Did you always know you were a writer?
I think I started tinkering with it in seventh grade but by high school I knew that it was something I had a huge passion for and that's when it became the main focus. I was always very creative and I found that writing, whether it be text or music, was something that really held my interest.
Do you think growing up in Southern California in the land of entertainment contributed to your creativity?
Actually, no. Hollywood and the notion of the entertainment part of LA was really foreign to me because I'm from Pasadena and Sierra Madre, which is very suburban, and there's really no art in my family. My first major exposure to music and theatre was in a musical theatre camp when I was in fifth grade. That was when I realized how much I enjoyed it. Then, about eight years ago, I became artistic director of that organization, which is now called The Pasadena Musical Theatre Program, so it's been a full circle experience.

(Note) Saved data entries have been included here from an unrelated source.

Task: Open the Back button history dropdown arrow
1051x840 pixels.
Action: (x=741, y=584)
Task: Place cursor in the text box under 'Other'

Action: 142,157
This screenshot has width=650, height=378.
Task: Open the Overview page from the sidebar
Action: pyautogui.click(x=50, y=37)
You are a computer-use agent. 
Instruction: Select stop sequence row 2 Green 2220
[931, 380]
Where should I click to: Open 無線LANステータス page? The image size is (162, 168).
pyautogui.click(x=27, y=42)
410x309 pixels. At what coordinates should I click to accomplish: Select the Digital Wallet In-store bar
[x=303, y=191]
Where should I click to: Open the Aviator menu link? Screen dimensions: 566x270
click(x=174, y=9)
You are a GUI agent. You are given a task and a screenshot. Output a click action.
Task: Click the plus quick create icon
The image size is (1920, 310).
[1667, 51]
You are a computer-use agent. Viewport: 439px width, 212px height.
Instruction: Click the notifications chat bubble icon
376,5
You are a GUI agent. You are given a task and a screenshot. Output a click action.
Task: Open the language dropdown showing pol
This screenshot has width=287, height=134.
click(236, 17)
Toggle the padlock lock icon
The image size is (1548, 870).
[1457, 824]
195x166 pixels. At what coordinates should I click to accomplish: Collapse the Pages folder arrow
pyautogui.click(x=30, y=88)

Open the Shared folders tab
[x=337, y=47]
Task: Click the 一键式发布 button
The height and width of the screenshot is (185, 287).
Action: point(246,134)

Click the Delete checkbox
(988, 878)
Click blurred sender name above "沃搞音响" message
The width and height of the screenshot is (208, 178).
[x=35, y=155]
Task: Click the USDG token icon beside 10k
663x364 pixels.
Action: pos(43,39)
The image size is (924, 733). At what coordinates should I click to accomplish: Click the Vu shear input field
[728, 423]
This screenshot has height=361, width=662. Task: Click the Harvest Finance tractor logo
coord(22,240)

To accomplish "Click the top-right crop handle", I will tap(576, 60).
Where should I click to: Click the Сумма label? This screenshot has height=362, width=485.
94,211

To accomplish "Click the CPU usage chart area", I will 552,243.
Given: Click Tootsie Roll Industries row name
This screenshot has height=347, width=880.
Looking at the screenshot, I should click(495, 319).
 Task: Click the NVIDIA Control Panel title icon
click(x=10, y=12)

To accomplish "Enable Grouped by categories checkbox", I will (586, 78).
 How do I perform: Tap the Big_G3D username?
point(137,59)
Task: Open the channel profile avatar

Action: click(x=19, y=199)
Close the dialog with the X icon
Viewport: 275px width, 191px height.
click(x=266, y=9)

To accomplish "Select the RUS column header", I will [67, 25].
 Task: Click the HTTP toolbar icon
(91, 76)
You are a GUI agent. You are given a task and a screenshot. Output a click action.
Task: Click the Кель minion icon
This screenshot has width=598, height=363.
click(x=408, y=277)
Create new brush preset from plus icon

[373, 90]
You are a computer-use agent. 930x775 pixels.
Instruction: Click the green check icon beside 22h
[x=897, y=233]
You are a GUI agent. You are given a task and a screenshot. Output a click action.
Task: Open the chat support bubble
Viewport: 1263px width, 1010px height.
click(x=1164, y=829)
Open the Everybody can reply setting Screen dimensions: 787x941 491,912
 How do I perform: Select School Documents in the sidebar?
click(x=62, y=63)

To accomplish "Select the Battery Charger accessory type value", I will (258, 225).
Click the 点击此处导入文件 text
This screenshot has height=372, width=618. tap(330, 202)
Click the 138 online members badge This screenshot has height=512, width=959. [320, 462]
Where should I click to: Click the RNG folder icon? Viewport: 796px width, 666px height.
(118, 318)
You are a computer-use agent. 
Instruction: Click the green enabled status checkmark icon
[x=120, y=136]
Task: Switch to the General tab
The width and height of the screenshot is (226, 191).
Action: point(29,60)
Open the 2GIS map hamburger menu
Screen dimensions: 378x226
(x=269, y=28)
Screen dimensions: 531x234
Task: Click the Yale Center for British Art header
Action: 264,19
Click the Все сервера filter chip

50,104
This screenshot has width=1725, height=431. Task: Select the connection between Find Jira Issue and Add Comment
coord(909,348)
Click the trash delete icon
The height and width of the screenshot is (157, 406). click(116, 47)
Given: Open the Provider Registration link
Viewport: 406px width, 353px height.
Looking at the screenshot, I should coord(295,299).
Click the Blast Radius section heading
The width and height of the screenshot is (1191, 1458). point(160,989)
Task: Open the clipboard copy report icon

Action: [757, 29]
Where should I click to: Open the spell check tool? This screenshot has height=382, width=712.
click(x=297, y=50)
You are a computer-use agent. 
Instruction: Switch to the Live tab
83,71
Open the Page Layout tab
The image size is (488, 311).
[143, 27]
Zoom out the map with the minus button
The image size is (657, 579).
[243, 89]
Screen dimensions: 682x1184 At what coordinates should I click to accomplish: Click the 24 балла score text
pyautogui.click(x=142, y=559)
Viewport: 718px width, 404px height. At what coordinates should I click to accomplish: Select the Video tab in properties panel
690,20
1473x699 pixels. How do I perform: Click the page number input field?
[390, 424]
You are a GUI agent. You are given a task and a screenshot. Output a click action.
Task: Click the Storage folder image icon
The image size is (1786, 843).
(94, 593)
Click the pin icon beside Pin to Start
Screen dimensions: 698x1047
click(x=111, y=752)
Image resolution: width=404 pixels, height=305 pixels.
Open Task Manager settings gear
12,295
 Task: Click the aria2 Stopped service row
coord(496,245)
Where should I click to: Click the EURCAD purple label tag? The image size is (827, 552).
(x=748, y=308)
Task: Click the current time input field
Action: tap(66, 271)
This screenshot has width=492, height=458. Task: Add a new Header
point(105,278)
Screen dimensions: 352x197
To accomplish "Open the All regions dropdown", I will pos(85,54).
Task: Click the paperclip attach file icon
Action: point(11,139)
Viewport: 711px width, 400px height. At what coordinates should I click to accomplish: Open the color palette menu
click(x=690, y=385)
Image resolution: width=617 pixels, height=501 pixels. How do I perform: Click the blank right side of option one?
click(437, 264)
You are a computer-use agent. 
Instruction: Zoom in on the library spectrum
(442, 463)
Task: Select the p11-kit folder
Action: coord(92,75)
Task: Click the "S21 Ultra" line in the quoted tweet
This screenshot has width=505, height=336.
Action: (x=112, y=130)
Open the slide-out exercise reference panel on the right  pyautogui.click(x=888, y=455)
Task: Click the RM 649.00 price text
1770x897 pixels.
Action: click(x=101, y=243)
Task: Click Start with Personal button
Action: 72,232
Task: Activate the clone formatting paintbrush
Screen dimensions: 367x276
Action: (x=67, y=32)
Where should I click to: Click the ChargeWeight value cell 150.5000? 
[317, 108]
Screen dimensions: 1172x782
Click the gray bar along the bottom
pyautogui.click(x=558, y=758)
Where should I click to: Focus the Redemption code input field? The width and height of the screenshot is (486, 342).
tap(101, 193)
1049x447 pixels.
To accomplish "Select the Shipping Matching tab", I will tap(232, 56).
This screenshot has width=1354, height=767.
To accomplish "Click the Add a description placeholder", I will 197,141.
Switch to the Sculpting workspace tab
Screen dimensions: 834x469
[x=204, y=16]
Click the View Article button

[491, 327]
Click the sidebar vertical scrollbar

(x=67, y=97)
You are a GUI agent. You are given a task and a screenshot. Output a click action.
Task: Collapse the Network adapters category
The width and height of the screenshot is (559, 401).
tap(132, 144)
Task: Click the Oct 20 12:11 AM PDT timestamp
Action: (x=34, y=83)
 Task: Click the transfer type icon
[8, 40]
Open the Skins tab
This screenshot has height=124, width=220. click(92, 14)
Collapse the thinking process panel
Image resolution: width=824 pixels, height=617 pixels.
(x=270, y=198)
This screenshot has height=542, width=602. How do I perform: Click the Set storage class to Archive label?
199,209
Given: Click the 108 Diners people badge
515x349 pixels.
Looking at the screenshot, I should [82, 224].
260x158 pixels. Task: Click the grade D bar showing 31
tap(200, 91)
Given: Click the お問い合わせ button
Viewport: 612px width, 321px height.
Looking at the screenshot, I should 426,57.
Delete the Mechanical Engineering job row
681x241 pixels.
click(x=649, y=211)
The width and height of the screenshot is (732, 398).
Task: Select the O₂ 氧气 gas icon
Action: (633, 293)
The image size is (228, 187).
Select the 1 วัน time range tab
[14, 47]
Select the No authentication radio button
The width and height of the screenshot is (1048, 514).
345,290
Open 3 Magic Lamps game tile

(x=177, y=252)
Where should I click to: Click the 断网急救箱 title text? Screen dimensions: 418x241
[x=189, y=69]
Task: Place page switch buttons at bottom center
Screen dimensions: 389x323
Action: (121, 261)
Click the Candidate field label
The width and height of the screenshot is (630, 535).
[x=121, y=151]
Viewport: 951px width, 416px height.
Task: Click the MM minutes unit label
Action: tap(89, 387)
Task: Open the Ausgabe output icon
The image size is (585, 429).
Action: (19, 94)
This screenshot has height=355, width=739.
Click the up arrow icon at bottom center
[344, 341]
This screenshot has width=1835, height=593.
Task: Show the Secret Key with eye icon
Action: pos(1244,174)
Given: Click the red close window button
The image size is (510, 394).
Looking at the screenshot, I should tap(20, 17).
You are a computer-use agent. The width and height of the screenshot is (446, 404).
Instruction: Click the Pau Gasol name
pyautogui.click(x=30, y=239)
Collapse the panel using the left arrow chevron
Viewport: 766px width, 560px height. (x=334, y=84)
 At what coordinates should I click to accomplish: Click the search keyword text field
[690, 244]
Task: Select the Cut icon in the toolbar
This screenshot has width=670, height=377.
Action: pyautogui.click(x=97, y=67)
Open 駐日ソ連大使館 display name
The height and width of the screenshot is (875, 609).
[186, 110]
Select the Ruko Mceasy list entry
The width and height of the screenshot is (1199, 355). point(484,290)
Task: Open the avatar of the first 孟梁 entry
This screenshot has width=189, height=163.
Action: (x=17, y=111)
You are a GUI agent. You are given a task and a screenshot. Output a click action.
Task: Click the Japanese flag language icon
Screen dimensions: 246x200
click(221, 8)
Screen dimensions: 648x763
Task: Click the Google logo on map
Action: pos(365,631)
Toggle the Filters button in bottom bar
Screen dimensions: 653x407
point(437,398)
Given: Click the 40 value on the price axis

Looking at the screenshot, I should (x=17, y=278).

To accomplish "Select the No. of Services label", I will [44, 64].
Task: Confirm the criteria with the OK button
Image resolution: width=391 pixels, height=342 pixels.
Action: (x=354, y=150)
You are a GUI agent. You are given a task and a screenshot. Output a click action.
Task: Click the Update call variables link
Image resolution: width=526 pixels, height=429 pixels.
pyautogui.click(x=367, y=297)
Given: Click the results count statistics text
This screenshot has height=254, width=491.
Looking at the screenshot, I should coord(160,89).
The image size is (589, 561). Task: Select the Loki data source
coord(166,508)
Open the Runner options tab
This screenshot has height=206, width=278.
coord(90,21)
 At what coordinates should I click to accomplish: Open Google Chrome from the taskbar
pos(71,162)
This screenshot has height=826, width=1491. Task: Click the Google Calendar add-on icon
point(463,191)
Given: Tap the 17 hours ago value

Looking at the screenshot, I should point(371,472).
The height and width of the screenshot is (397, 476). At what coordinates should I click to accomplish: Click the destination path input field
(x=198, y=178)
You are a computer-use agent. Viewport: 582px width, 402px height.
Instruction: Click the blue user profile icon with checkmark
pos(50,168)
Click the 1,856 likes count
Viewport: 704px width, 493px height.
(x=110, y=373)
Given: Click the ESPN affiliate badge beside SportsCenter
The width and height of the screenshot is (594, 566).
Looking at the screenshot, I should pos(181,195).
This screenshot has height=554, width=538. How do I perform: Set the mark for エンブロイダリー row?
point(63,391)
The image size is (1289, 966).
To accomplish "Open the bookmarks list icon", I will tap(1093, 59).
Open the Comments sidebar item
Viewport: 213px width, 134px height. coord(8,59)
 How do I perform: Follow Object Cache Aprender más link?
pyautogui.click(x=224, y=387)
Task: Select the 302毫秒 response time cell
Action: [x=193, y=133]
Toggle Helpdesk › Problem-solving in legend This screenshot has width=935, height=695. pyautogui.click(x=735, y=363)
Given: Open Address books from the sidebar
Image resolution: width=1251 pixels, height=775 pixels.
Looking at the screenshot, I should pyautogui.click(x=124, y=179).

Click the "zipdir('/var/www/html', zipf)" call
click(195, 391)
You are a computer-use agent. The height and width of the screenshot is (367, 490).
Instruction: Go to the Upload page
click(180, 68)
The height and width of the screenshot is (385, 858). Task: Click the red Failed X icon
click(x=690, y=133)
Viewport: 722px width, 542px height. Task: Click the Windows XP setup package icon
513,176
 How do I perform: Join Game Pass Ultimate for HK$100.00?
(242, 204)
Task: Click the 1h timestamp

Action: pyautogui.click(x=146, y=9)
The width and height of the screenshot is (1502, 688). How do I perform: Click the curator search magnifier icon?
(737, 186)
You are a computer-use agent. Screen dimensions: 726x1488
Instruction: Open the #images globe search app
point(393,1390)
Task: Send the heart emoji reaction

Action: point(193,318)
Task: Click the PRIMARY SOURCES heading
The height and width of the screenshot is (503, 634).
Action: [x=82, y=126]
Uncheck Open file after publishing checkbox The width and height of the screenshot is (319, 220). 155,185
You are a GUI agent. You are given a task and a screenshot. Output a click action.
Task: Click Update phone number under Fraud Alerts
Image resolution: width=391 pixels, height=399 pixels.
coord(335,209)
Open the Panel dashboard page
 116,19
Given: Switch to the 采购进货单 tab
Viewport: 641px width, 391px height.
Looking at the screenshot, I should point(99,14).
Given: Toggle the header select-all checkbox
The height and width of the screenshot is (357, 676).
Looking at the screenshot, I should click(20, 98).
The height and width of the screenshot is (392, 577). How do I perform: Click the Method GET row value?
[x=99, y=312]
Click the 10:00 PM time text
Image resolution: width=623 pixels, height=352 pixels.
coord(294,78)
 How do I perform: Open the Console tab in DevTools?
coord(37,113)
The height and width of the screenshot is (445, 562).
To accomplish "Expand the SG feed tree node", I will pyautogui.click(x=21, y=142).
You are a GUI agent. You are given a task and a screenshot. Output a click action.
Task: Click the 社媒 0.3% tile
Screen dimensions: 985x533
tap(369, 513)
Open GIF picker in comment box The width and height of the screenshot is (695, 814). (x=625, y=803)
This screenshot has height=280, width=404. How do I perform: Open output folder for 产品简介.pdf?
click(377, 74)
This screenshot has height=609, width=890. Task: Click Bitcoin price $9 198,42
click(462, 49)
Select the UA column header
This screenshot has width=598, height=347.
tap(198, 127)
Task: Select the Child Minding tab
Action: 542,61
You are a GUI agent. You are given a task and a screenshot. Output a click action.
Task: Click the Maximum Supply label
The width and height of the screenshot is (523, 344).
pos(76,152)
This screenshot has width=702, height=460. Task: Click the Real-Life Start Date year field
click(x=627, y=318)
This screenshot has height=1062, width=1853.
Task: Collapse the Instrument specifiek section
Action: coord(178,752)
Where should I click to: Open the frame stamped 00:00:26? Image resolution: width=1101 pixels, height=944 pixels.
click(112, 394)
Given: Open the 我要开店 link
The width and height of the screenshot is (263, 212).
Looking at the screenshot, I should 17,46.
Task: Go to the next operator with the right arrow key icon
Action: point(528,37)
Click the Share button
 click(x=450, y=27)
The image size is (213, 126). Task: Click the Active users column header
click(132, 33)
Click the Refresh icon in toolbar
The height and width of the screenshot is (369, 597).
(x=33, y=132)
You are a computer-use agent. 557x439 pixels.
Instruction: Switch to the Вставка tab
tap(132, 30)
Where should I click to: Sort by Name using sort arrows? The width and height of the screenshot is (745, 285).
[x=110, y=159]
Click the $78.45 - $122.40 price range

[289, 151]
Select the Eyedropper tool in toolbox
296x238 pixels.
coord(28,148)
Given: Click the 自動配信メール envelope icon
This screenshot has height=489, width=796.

What made you decide to take over PMTP?
One of my skills, in addition to being a writer, is that I'm a good producer and I think that when you're dealing with high school kids, what they need is a leader, more than necessarily a visionary. They need somebody they trust that can put them in the best light and teach them how to become young professional adults. I respond to that because when I was younger, I was always anxious to go to the next level. Many of my big breaks were due to concerts and events of my work that I self-produced, and that's what we do at PMTP. We try to teach kids to make their own life.
Are there teachers that have had a big impact on you personally?
Absolutely. I would say there are four in particular that have had the biggest impact. The first is Gayle Bluemel, the teacher who started PMTP. She made me see how you could love an art form and how an art form can bring life joy. I also had a music teacher in middle school named Cindy Abbott, who is coincidentally the music director now at PMTP, and she had an intensity and a strictness and a passion for the work that said that it's not good until it's right. And that's very much something I believe in. Then in high school I had a teacher named Stephanie Vlahos, who taught opera. She was a major visionary and she taught me that theatre wasn't necessarily licensing shows from MTI. It's not just OKLAHOMA. Theatre can be weird and strange and creative. You can take something familiar and make it new and that had a huge, huge impact on me.
And at UCLA I had a teacher named John Hall, who ran the musical theatre workshop there. John was a performer and what he did better than anybody else was his method of direction, which was a performance in itself. When you were in rehearsal with him you were laughing and having the greatest time. He could be hard on you but you never took it personally because you knew that he cared and you knew that he was doing it to put perspective on the situation. Because of him I don't baby the students I work with. I want them to know the reality but still have some fun in the process.
You mentioned intensity. Much of your own writing has an underlying intensity in it. There is a grittiness to the stories you explore. Has that always been there or did your teachers help bring that out in you?
I would say my parents are what brought out the intensity in me in the sense that they're both really, really hard workers and very passionate about making a lot of life and work. And I've always been attracted to the darker things in life, though I'm very much an optimist myself. I believe that in songs I've written like "The Ballad of Sara Berry" or even "Lost Boy," which are about terrible or sad things happening, that the character is either so motivated toward becoming something in life or so intensely desperate for it that they do bad things. Or, conversely, they make the best of being dealt a bad hand.
I think that ability to extract what is hidden within a character is one of the most exciting things about your work.